Asian LNG importers seek alternatives to satisfy additional demand, spurn spot buying
LNG importers based in Asia have been actively seeking alternative means to meet incremental demand during summer season and avoid spot cargo procurement, with market prices above that of legacy crude-linked contracts for most of 2021.
These alternatives include exercising Upward Quality Tolerance (UQT) with their long-term contract suppliers, adjusting the Annual Delivery Program, or actively swapping cargoes for different delivery window, volume, or quality.
This marked a reversal in the spot versus legacy contract pricing dynamics from a year ago.

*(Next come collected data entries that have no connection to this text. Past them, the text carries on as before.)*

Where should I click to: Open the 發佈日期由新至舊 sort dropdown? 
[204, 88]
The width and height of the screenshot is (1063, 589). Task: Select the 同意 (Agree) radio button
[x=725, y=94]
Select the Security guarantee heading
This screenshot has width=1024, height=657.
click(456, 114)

Last year, some Japanese importers were able to import a June or July delivery cargo at approximately $2/MMBtu, while other cargoes imported through long-term contracts were hovering at $8-$11/MMBtu for the same months, customs data from the Ministry of Finance showed.
The spot and long-term LNG pricing dynamics have shifted dramatically from 2020 to 2021, with record lows to record highs recorded in a period of nine months.
“Last year we saw [some importers] exercising [Downward Quality Tolerance] but this year, it’s the opposite. They want to lift as much as their long-term volumes”, a Singapore based trader observed.
However, currently, with spot LNG prices hovering above most long-term contract prices, importers are trying to maximize their cargo purchases through their long-term cargoes, while minimizing their spot procurement.
“There are quite a lot of requests from end-users for earlier delivery of [Annual Delivery Program]”, an Asia-Pacific based producer confirmed.
Within Asia, Japan has reportedly the lowest percentage of spot procurement against total import volume, compared to other countries such as China or South Korea. However, the country is still exposed to changes in LNG demand and supply fundamentals, with importers having to rely on the sport market to meet additional demand or clear excess supply.
Platts assessed JKM June, May and April monthly averages at $9.132/MMBtu, $7.017/MMBtu, and $6.077/MMBtu respectively.
As of July 8, the cumulative monthly average for August delivery JKM stands at $12.847/MMBtu.
In comparison, the so-called Japan-Crude-Cocktail linked deals with a slope of 13% and a fixed constant assumption of 70 cents/MMBtu translates to approximately $9.21/MMBtu for July delivery and $9.32/MMBtu for June delivery, respectively, referring to May estimate of $65.45/bb and April finalized number of $66.31/bb, according to data from S&P Global Platts and Japan’s Ministry of Finance. Japanese long-term contracts often refer to the average imported crude prices three months earlier from the day of delivery window.
With JCC expected to be around $65/bb, JCC-contracts could settle at around $9/MMBtu for the June/July market, one Japan-based importer agreed.
While a few long-term contracts between Japanese importers and their suppliers have a slope lower than 12% of either Brent or Japan-Crude-Cocktail, the average price of crude oil imported into Japan, most Japanese legacy contracts have a slope of closer to 13%-14%, multiple sources told Platts.
Regarding the price constant for oil-linked contracts, some Australian contracts have a relatively high fixed price of approximately 70 cents/MMBtu, while contracts with other Asian suppliers have a lower constant. A few entities also have successfully removed constant with their suppliers, although possibly subject to a higher oil-linked slope.
Long-term contracts still preferred by some Asian importers
As oil demand continues to grow strongly over the coming two months, coupled with somewhat constrained supply, S&P Global Platts Analytics expects oil stocks to be drawn down and crude oil prices to surge before falling back in the fourth quarter. “With a lag, JCC prices are likely to go above $75 per barrel in August and September before retreating to under $70 per barrel by the year-end”, S&P Global Platts analyst Kang Wu stated.
“For the prompt, we refer to JCC at around high $60/bb, but for Q4, we expect the referring JCC would be around high $70/bb”, a Japanese power utility commented.
Meanwhile, some creative Chinese importers have turned to buying term cargoes from Japanese utilities’ long-term portfolios.
“Interest for small volume of LNG from China is strengthening”, a Japanese utility stated. The utility also noted heightened demand for gas up, cool down for new South Korean LNG carriers heading to the US are rising.
However, while the spot market remains elevated, the forward market shows a tapering down of pricing expectations over the next three years.
On July 8, Platts assessed JKM Derivatives for the calendar year 2022, 2023 and 2024 at $9.65/MMBtu, $7.575/MMBtu and $6.8/MMBtu respectively.
S&P Global Analyst Jeff Moore commented, “The LNG spot market is expected to stay relatively tight through at least 2023, and JKM is forecast to stay above $8.00/MMBtu on an annualized basis until 2024 when a new wave of liquefaction projects will come online.”